The following function might help:

combine.df <- function(df1,df2){
  n <- max(nrow(df1),nrow(df2))
  cbind(df1[1:n,],df2[1:n,])
}

The logic of the function is that R automatically inserts NA when you give it indices which are out of range.

In the event that the dataframes have differing amount of rows, the excess rows will have names like NA, NA.1, NA.2, .... If you don't like that then you could use the following version of this function:

combine.df <- function(df1,df2){
  n <- max(nrow(df1),nrow(df2))
  df <- cbind(df1[1:n,],df2[1:n,])

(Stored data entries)
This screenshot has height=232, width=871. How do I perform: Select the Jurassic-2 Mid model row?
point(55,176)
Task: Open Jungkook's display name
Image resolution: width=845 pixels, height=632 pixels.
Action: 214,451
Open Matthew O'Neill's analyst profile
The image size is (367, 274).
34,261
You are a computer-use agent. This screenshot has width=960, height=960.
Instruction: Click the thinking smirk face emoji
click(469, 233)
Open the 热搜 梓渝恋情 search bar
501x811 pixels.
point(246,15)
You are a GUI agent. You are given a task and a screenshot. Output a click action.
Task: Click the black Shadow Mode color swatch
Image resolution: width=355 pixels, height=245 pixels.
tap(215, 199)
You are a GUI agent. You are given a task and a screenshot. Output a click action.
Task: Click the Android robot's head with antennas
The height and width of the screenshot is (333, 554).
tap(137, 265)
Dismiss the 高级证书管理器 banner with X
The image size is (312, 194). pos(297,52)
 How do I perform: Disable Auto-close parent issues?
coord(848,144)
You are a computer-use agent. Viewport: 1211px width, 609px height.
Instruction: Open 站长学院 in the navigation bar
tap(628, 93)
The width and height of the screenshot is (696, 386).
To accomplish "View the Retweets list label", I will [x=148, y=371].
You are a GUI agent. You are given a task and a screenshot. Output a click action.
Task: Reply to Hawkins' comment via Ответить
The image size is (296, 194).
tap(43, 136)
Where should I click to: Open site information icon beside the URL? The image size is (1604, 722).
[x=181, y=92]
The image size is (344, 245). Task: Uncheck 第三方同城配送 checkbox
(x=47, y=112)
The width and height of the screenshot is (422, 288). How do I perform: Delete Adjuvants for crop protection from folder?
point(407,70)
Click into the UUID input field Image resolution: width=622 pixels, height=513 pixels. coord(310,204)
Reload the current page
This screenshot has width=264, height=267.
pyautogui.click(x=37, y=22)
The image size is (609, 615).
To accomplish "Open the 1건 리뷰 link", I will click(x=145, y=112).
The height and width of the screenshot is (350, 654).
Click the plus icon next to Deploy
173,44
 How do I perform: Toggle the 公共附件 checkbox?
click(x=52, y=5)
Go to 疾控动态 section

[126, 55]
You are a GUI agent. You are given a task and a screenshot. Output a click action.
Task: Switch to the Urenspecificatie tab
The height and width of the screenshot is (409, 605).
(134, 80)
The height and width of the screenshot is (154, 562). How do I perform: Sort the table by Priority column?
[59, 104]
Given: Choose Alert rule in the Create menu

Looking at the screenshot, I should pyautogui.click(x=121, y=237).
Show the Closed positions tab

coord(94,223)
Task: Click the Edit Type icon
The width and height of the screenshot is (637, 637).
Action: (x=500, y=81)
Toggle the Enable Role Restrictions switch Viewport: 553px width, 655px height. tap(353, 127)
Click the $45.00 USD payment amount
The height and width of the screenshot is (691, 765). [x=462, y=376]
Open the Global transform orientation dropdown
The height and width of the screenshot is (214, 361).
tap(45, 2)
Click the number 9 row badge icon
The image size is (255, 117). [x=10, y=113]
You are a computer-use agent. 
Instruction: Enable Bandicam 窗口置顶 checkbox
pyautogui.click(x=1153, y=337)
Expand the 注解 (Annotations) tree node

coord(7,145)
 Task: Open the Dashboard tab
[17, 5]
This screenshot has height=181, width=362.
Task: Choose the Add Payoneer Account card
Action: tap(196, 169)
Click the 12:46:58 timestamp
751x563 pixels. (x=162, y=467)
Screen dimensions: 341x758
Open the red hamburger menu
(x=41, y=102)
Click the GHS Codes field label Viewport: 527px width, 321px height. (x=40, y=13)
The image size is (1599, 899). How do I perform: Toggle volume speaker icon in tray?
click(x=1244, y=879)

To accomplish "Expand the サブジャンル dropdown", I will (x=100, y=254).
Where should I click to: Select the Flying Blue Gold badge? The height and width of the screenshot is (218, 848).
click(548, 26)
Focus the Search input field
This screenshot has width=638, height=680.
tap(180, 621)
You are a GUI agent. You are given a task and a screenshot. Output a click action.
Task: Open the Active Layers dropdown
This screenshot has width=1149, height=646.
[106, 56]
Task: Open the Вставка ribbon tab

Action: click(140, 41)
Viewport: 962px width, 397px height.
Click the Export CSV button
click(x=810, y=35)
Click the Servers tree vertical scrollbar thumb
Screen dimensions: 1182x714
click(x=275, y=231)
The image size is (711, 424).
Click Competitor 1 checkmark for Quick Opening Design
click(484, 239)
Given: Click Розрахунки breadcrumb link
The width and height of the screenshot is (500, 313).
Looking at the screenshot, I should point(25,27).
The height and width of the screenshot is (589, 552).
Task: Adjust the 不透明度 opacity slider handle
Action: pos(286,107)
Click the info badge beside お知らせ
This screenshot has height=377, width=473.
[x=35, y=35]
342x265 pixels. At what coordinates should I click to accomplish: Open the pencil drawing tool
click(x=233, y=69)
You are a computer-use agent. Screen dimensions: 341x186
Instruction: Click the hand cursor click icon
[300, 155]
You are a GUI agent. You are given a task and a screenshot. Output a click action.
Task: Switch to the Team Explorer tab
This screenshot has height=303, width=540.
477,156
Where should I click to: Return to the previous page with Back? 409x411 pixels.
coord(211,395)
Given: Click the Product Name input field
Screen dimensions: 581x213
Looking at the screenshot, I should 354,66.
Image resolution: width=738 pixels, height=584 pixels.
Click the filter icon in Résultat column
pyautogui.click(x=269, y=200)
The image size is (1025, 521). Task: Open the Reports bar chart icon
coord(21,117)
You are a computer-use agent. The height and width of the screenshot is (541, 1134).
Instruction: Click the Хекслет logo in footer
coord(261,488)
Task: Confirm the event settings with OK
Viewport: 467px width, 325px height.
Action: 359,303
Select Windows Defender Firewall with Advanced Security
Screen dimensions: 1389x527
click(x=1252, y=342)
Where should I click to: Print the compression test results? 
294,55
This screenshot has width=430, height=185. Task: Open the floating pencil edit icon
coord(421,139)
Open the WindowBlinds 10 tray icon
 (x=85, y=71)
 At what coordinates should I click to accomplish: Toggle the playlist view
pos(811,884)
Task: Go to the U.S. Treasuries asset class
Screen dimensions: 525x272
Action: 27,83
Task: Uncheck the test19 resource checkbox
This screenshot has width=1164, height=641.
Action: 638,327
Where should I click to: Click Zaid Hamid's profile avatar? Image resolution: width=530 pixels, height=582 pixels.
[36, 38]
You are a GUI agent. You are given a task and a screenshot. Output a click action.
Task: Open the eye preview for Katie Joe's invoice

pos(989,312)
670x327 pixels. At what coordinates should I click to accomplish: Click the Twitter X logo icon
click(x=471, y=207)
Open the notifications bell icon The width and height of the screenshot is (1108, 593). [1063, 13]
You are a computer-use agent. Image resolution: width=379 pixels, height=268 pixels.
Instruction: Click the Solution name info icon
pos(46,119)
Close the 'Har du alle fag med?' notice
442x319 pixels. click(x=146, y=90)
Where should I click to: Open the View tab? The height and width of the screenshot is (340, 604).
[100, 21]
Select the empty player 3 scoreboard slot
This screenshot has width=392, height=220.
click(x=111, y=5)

§ **Work to do**:
1. Which functions are called, not defined, in the code of the R post about combining data frames? List each name once.
2. Find every line in the entries that contains the word "Enable" and copy those lines.

§ **Set of answers**:
1. max, nrow, cbind

2.
Toggle the Enable Role Restrictions switch Viewport: 553px width, 655px height. tap(353, 127)
Instruction: Enable Bandicam 窗口置顶 checkbox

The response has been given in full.